Le salut, mais pas le calme. Car ce diable de berger, avec « sa tête pareille à celle d’un mouton d’Astrakhan », avait, à l’exemple de ma mère, lui aussi une affliction. Non pas qu’il fût borgne ou manchot ; au contraire, très entier, trop entier, il avait besoin d’être le maître d’un harem, alors qu’il n’était que le gardien d’une bergerie. Bien mieux, son affliction grandissait par le fait qu’il était difficile, altier, méprisant dans ses choix. Ma mère, qui n’eut jamais besoin du bonjour de qui que ce fût, vécut en bonne camaraderie avec le gaillard jusqu’à un jour d’avril où, par la faute du printemps agressif, il se plaignit à « la borgne » du régime d’ascète auquel il se voyait réduit. « La borgne », tout en tricotant, questionna – en bonne copine, au courant des amours de son copain :

– Tu n’as donc plus Sultana, la fille du charron ?

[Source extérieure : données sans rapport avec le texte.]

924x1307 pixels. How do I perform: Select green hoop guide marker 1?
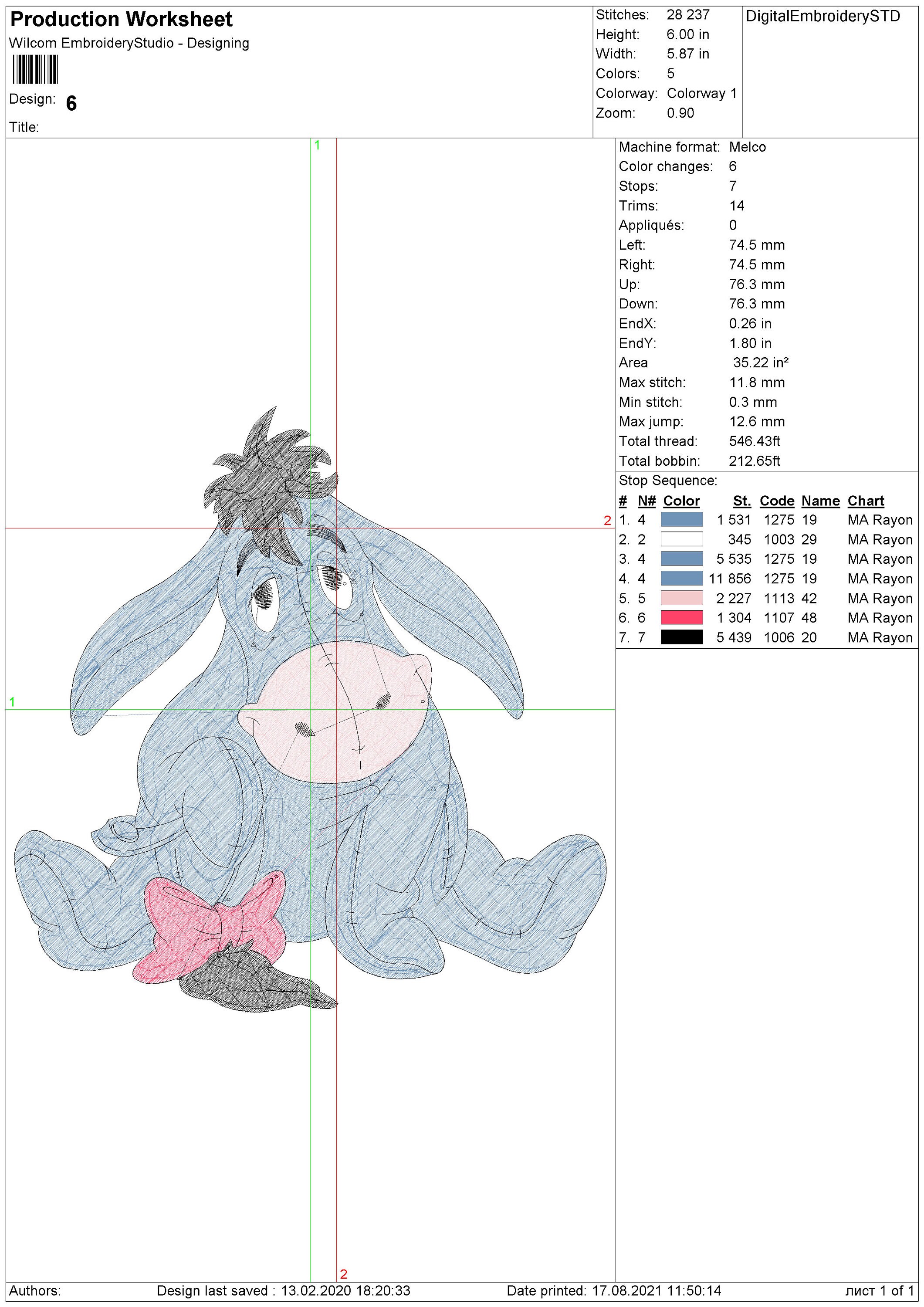pyautogui.click(x=11, y=703)
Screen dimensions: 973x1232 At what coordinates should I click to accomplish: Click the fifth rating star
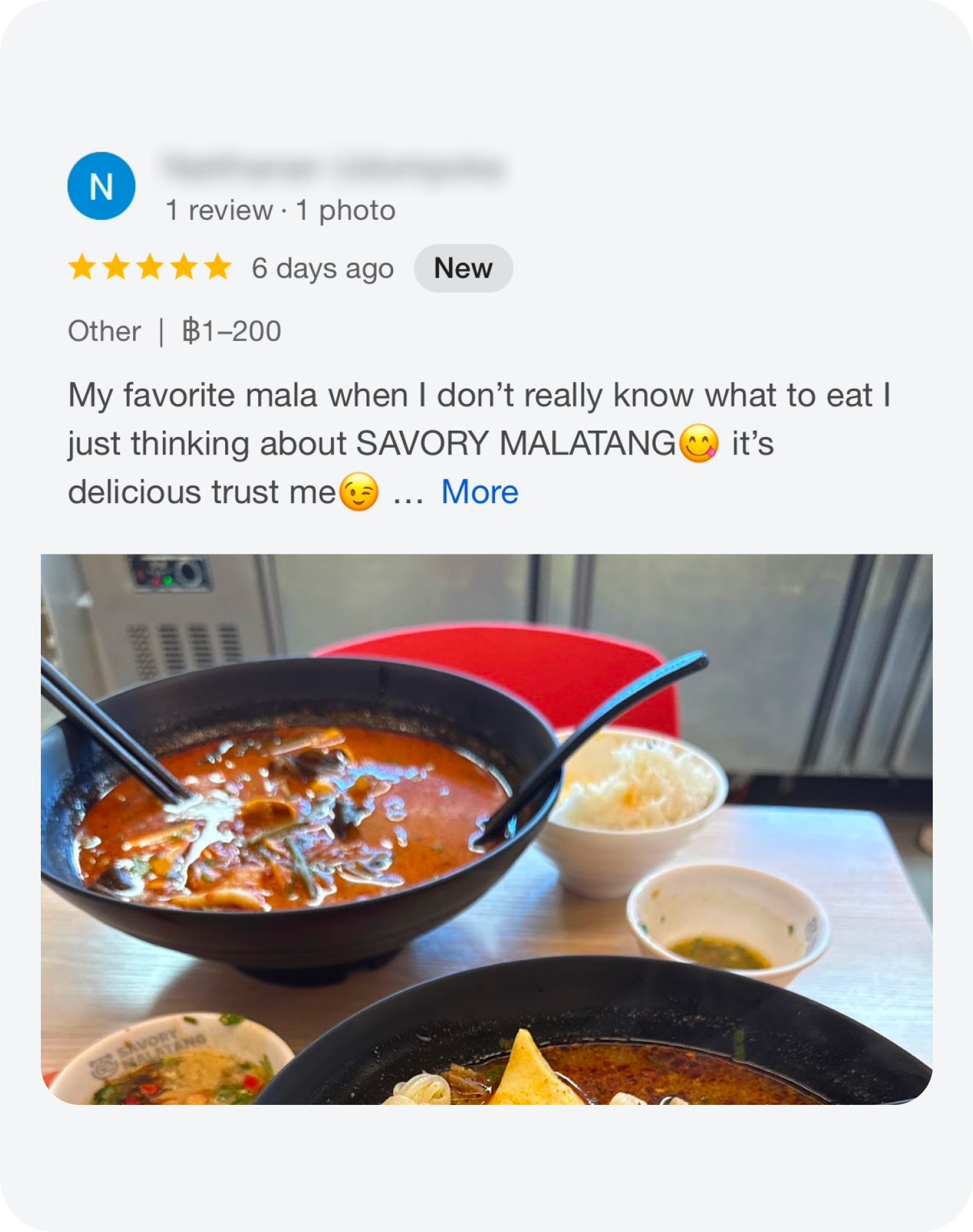[x=217, y=267]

– Si, mais elle a mal au ventre…

– Et Marie, dont tu raffolais ?

– Elle ne peut plus marcher…

– Essaie alors avec Catherine, qui te mange des yeux.

– Elle me mange des yeux… Mais elle ne se laisse pas manger : elle a peur…

– Pourtant, tu connais cette chanson étrangère qui dit que :

La femme est une chienne toujours prête à l’amour,

Et l’homme est une brute facile à exciter…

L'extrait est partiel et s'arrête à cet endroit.